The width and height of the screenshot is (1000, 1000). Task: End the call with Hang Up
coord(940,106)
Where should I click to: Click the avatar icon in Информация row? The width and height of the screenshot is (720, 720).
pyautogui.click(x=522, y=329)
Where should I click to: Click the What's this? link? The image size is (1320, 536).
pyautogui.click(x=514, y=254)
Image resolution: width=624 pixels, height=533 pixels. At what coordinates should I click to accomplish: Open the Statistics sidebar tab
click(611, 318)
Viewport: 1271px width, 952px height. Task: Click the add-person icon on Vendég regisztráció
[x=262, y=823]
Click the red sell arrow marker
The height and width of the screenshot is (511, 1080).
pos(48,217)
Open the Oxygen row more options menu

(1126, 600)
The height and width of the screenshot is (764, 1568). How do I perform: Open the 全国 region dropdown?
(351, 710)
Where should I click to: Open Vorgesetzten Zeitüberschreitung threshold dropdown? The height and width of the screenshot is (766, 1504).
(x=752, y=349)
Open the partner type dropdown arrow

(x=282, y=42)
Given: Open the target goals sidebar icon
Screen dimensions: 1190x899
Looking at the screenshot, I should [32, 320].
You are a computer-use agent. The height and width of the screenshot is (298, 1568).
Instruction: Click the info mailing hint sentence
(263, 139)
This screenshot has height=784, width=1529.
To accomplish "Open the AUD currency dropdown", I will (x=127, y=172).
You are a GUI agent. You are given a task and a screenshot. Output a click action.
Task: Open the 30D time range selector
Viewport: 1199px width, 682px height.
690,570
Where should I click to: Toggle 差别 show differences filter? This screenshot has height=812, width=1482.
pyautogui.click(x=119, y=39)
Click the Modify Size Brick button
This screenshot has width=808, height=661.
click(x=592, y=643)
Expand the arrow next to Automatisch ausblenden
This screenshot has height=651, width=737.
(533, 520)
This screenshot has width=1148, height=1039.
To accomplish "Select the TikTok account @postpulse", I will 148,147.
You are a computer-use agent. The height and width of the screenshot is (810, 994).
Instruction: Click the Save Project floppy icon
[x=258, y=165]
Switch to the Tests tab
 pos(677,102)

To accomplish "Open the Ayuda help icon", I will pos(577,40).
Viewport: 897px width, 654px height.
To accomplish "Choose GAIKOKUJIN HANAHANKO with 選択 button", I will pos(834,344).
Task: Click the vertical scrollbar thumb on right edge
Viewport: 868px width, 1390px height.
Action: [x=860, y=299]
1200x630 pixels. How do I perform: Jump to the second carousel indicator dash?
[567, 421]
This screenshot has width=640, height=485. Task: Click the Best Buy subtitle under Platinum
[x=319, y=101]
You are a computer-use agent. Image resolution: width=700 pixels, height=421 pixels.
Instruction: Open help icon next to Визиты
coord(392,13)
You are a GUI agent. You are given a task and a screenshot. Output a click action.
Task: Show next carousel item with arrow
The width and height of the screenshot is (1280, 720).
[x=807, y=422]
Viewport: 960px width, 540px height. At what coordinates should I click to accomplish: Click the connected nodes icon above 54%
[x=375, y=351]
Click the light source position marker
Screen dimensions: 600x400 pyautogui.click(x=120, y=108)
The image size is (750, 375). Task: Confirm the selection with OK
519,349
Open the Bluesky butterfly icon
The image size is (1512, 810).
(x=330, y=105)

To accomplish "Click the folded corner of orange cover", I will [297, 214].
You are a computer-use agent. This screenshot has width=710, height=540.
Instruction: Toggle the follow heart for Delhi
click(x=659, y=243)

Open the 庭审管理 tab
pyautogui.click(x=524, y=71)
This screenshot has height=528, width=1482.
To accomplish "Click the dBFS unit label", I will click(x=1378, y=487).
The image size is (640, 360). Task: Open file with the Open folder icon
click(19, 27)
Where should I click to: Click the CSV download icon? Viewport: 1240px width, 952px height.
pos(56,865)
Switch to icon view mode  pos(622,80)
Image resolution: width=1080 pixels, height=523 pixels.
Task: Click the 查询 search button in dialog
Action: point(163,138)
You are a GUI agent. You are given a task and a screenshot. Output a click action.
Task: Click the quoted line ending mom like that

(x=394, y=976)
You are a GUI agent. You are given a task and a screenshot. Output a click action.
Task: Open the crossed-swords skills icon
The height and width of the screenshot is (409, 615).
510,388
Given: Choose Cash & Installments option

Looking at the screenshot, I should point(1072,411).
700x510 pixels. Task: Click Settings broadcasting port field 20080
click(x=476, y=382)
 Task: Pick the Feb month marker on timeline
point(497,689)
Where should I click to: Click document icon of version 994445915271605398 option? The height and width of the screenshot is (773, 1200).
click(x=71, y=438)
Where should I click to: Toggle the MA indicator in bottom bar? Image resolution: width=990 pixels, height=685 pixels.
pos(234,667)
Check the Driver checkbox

────────────────

▶ [GOAL OF THE EXERCISE]: Can you reproduce all the material exactly?

▶ [ANSWER FOR THIS EXERCISE]:
The width and height of the screenshot is (1000, 1000). Task: End the call with Hang Up
coord(940,106)
Where should I click to: Click the avatar icon in Информация row? The width and height of the screenshot is (720, 720).
pyautogui.click(x=522, y=329)
Where should I click to: Click the What's this? link? The image size is (1320, 536).
pyautogui.click(x=514, y=254)
Image resolution: width=624 pixels, height=533 pixels. At what coordinates should I click to accomplish: Open the Statistics sidebar tab
click(611, 318)
Viewport: 1271px width, 952px height. Task: Click the add-person icon on Vendég regisztráció
[x=262, y=823]
Click the red sell arrow marker
The height and width of the screenshot is (511, 1080).
pos(48,217)
Open the Oxygen row more options menu

(1126, 600)
The height and width of the screenshot is (764, 1568). How do I perform: Open the 全国 region dropdown?
(351, 710)
Where should I click to: Open Vorgesetzten Zeitüberschreitung threshold dropdown? The height and width of the screenshot is (766, 1504).
(x=752, y=349)
Open the partner type dropdown arrow

(x=282, y=42)
Given: Open the target goals sidebar icon
Screen dimensions: 1190x899
Looking at the screenshot, I should [32, 320].
You are a computer-use agent. The height and width of the screenshot is (298, 1568).
Instruction: Click the info mailing hint sentence
(263, 139)
This screenshot has height=784, width=1529.
To accomplish "Open the AUD currency dropdown", I will (x=127, y=172).
You are a GUI agent. You are given a task and a screenshot. Output a click action.
Task: Open the 30D time range selector
Viewport: 1199px width, 682px height.
690,570
Where should I click to: Toggle 差别 show differences filter? This screenshot has height=812, width=1482.
pyautogui.click(x=119, y=39)
Click the Modify Size Brick button
This screenshot has width=808, height=661.
click(x=592, y=643)
Expand the arrow next to Automatisch ausblenden
This screenshot has height=651, width=737.
(533, 520)
This screenshot has width=1148, height=1039.
To accomplish "Select the TikTok account @postpulse", I will 148,147.
You are a computer-use agent. The height and width of the screenshot is (810, 994).
Instruction: Click the Save Project floppy icon
[x=258, y=165]
Switch to the Tests tab
 pos(677,102)

To accomplish "Open the Ayuda help icon", I will pos(577,40).
Viewport: 897px width, 654px height.
To accomplish "Choose GAIKOKUJIN HANAHANKO with 選択 button", I will pos(834,344).
Task: Click the vertical scrollbar thumb on right edge
Viewport: 868px width, 1390px height.
Action: [x=860, y=299]
1200x630 pixels. How do I perform: Jump to the second carousel indicator dash?
[567, 421]
This screenshot has width=640, height=485. Task: Click the Best Buy subtitle under Platinum
[x=319, y=101]
You are a computer-use agent. Image resolution: width=700 pixels, height=421 pixels.
Instruction: Open help icon next to Визиты
coord(392,13)
You are a GUI agent. You are given a task and a screenshot. Output a click action.
Task: Show next carousel item with arrow
The width and height of the screenshot is (1280, 720).
[x=807, y=422]
Viewport: 960px width, 540px height. At what coordinates should I click to accomplish: Click the connected nodes icon above 54%
[x=375, y=351]
Click the light source position marker
Screen dimensions: 600x400 pyautogui.click(x=120, y=108)
The image size is (750, 375). Task: Confirm the selection with OK
519,349
Open the Bluesky butterfly icon
The image size is (1512, 810).
(x=330, y=105)

To accomplish "Click the folded corner of orange cover", I will [297, 214].
You are a computer-use agent. This screenshot has width=710, height=540.
Instruction: Toggle the follow heart for Delhi
click(x=659, y=243)

Open the 庭审管理 tab
pyautogui.click(x=524, y=71)
This screenshot has height=528, width=1482.
To accomplish "Click the dBFS unit label", I will click(x=1378, y=487).
The image size is (640, 360). Task: Open file with the Open folder icon
click(19, 27)
Where should I click to: Click the CSV download icon? Viewport: 1240px width, 952px height.
pos(56,865)
Switch to icon view mode  pos(622,80)
Image resolution: width=1080 pixels, height=523 pixels.
Task: Click the 查询 search button in dialog
Action: point(163,138)
You are a GUI agent. You are given a task and a screenshot. Output a click action.
Task: Click the quoted line ending mom like that

(x=394, y=976)
You are a GUI agent. You are given a task and a screenshot. Output a click action.
Task: Open the crossed-swords skills icon
The height and width of the screenshot is (409, 615).
510,388
Given: Choose Cash & Installments option

Looking at the screenshot, I should point(1072,411).
700x510 pixels. Task: Click Settings broadcasting port field 20080
click(x=476, y=382)
 Task: Pick the Feb month marker on timeline
point(497,689)
Where should I click to: Click document icon of version 994445915271605398 option? The height and width of the screenshot is (773, 1200).
click(x=71, y=438)
Where should I click to: Toggle the MA indicator in bottom bar? Image resolution: width=990 pixels, height=685 pixels.
pos(234,667)
Check the Driver checkbox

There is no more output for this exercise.